Assumption. The correct answer choice is (D)

When a transit company sends supervisors to evaluate its bus drivers, the drivers complain that
the supervisor’s presence affects their performance. The author of the stimulus, however, argues
that since all drivers are affected by the presence of a supervisor, those who perform best with a
supervisor aboard will probably be the best performers under normal circumstances as well.

The stimulus is followed by an Assumption question, so the correct answer choice will provide an
assumption upon which the author’s argument depends.

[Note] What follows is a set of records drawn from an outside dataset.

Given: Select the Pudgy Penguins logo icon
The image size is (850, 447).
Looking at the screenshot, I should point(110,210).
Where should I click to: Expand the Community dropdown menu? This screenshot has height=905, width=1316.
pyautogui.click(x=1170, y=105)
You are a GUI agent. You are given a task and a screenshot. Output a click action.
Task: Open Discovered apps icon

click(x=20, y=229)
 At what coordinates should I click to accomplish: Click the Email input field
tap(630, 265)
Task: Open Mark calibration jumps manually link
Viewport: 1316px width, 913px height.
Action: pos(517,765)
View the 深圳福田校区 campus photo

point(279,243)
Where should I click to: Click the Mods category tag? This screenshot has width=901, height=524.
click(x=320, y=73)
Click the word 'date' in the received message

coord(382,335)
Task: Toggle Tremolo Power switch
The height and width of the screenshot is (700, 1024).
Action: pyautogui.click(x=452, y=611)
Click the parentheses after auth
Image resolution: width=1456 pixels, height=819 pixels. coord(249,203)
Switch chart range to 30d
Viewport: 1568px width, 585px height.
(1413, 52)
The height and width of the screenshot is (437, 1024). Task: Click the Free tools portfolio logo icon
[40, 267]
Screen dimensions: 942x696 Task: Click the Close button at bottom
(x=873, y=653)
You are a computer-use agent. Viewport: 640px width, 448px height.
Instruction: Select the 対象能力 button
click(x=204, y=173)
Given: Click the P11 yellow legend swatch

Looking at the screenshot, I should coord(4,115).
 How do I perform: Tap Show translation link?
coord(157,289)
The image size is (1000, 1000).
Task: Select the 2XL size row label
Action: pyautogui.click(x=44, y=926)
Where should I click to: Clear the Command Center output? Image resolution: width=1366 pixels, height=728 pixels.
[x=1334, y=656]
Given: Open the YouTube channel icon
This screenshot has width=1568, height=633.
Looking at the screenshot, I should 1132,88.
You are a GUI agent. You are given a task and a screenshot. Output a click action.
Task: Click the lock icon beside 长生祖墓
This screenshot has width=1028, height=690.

The author appears to assume that since all of the drivers have to deal with the same experience, that
the supervisor’s presence would have the same effect on everyone. The problem, of course, is that
not everyone would necessarily respond to the supervisor’s presence in the same way—some might
be more cautious than normal, driving better because of an awareness of being monitored, while
others might be affected negatively by someone looking over their shoulder, watching their every
move.

Answer choice (A): The author does not assert or even suggest that the direct supervision is the only
effective way of monitoring bus drivers. Rather, the author simply advances the argument that such
supervision should not skew the results when determining the best drivers. To confirm this choice
to be incorrect, we can apply the Assumption Negation technique, by negating the statement and
assessing its effects on the author’s argument—the negated version of the correct answer choice
(Direct supervision is not the only way to monitor bus drivers) does not hurt the author’s argument at
all, so this choice can be eliminated.

Answer choice (B): The author’s comments deal with the issue of whether or not the presence of a
supervisor will throw off the results in determining the best drivers. There is no discussion of how
good a job the supervisors might do, and none of the author’s statements suggest or imply that the
supervisors are “excellent” at supervising.

To confirm that this answer choice should be eliminated, we can apply the Assumption Negation
technique: again, the negated version of the correct answer choice should weaken the author’s
conclusion. The supervisors are not excellent judges of a bus driver’s performance. This negated
version has no effect on the strength of the author’s conclusion—that the presence of a supervisor
should not throw off the determination of the best drivers.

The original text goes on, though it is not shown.